Gendelman’s team is behind the development of a technique called LASER-ART, which stands for “long-acting slow-effective release antiretroviral therapy,” that could reduce the frequency of antiretroviral therapies used to fight HIV. Khalili’s team focuses on CRISPR gene editing technology.
CRISPR gene editing works by precisely cutting DNA strands and then letting natural DNA processes take over to repair the break. This strategy means that specific parts of the DNA can be removed, added or changed with high specificity, which is important when working with highly complex building blocks of living organisms.
Previously, the two teams had determined that by combining LASER-ART with CRISPR gene-editing technology, HIV could be removed from the genome of live, humanized HIV-infected mice. When a test animal is “humanized,” it means that it has been grafted with a small portion of human DNA or human tissue, such as a tumor, to better research treatments and interventions for human problems in animal models prior to human clinical trials.
In this previous study, first revealed in 2019, researchers were able to cure a few mice.
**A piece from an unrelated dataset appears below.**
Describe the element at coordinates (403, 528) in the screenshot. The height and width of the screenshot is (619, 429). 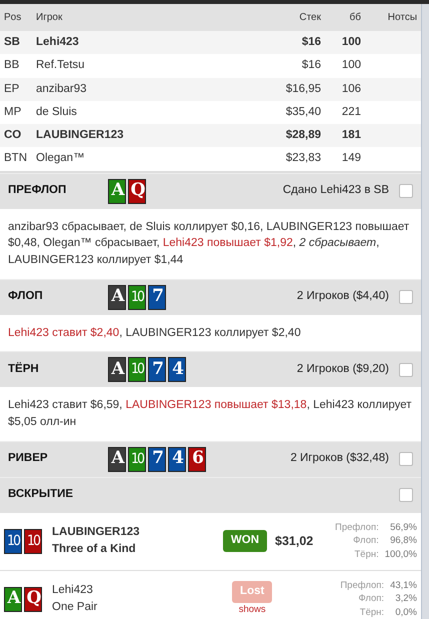
I see `equity-value: 56,9%` at that location.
However, the fact that only a few of the mice recovered meant that researchers didn’t know if it was a fluke or not.
Another problem: Despite being able to eliminate HIV in the mice’s tissues, the researchers found that it could still resurface, similar to how people who have been on regular antiretroviral therapy but then stop treatment, will experience a rebound infection.
To figure out how to stop rebound infections, researchers turned to the few isolated cases where HIV was eliminated in humans.
Then the new focus on the receptor CCR5 entered the game plan.
“The idea of conflating the excision of HIV-1 DNA with the inactivation of CCR5 using gene editing technology builds on observations of reported cures in human HIV patients,” Khalili said.
“In the few cases of HIV cure in humans, the patients underwent bone marrow transplantation for leukemia, and the donor cells used carried inactivating CCR5 mutations.”
Researchers decided to modify the CRISPR technology in combination with LASER ART to target two things at once – the virus and the receptor – in hopes of permanently removing the virus.
“We hypothesized that the loss of the virus’s receptor, CCR5, is important for permanently eliminating HIV infection,” Khalili explains in the release.
They found that with this strategy they were able to suppress the virus, restore human T cells and eliminate HIV-1 replication in more than half of the mice.
This is a much larger percentage of the mouse sample compared to their previous attempts to eliminate HIV in mice. These findings, researchers say, strongly support the theory that CCR5 is a key area to target in eliminating HIV.
“We are true partners and what we have achieved here is truly spectacular,” said Gendelman in the release. “Dr. Khalili’s team generated the essential constructs for gene editing, and we then applied those constructs in our LASER-ART mouse model in Nebraska to figure out when to administer a gene-editing therapy and perform analysis. to HIV-1 excision, CCR5 inactivation and suppression of viral growth.”
They believe this dual CRISPR gene-editing strategy, which simultaneously targets those two targets, could be hugely successful in humans if refined.
And since the few human cures seen before required intensive treatment reserved for leukemia, this would be much more accessible.
“It’s a simple and relatively inexpensive approach,” Khalili said. “The type of bone marrow transplant that has brought healing to humans is reserved for patients who also have leukemia. It requires multiple rounds of radiation and is not applicable in resource-limited regions, where HIV infection is most common.”
The next step for researchers is to test the dual gene-editing strategy in non-human primates — and if that goes well, human trials could be in the offing.